New Orleans ranks third among U.S. cities in HIV case rates, according to the most recent National HIV Surveillance report from the Centers for Disease Control and Prevention (CDC). However, New Orleans also is the site of research for a promising new drug that could prevent HIV infections. The Tulane National Primate Research Center, GlaxoSmithKline, ViiV Healthcare and the Aaron Diamond AIDS Research Center collaborated on a study of the new drug. Dr. Rudolf Bohm, associate director and chief veterinary medical officer at the Tulane National Primate Research Center, discusses the drug and its implications.
What is this new drug?
It is an injectable formulation and is related to an approved antiviral drug. This drug is highly protein-bound, which means it stays in circulation longer. There are similar, related drugs on the market that are shorter-acting.
What were the results of the study?
We found that we could prevent infection in 100 percent of animals receiving the drug. These findings demonstrate that individuals in high-risk populations could receive an injection of this drug once every three months, achieving blood levels of the drug that prevented the animals in our study from becoming infected. This study could have a significant impact on the approach to the prevention of new HIV infections.
So essentially, a person would get a shot every three months and be protected from HIV. What makes the new drug different from related drugs on the market?
There are a number of oral medications used to treat HIV infections, and usually they need to be dosed at least once a day or several times a day. Missed doses decrease efficacy, or the ability to prevent infection. The drug we tested would improve adherence, since it is an injectable form that would be administered once every three months. While one would have to see a health care provider for the injections, our thoughts are that compliance will improve.
Would you expect to see fewer new cases of HIV?
Our hypothesis is that a longer-acting antiviral drug that decreases the frequency of dosing will increase adherence, thereby increasing efficacy in preventing HIV infection. In 2012, there were a reported 2.3 million new cases of HIV infection around the world. The use of this long-acting drug formulation or similar drugs could have a significant impact in reducing new infections.

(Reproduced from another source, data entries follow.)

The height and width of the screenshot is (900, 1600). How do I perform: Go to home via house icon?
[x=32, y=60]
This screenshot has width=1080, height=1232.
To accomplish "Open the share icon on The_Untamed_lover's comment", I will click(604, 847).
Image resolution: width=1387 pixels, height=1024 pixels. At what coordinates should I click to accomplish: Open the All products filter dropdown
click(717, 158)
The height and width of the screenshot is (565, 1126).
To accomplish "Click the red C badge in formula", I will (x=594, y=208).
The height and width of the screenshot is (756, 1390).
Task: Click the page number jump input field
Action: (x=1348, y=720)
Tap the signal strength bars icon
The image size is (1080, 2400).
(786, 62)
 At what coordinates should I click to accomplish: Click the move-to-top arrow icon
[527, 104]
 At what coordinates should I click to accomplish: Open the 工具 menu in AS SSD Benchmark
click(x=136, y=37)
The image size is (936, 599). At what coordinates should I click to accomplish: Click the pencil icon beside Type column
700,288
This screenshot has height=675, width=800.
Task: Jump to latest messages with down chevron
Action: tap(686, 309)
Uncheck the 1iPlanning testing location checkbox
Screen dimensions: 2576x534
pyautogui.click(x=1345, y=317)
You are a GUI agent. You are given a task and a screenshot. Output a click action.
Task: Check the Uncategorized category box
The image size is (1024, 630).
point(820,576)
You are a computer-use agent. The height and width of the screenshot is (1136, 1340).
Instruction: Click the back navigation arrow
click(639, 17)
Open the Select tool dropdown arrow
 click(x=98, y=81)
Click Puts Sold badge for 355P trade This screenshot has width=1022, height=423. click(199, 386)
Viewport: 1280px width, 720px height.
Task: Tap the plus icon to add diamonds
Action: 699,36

When would this new drug be available?
That's a difficult question, because Phase 2 clinical trials in humans have not yet begun and the drug approval process is complicated. I can't comment on that with any certainty. It could take a couple years or more. All we know is that the drug will be going into Phase 2 clinical trials. It seems to be a very safe drug in the human trials that have been done up to this point.
New Orleans is an epicenter of the AIDS/HIV epidemic. How could this drug benefit our population in particular?
Because the New Orleans area has a high rate of new infections, our population is likely to benefit from this drug (being) used as pre-exposure prophylaxis when it goes on the market. Any population in an area where the rate of new infections is high would see a benefit. Those who are already infected may benefit indirectly from the resulting increased knowledge of how these drugs work and from development of more effective compounds that not only prevent infection, but also treat existing infections.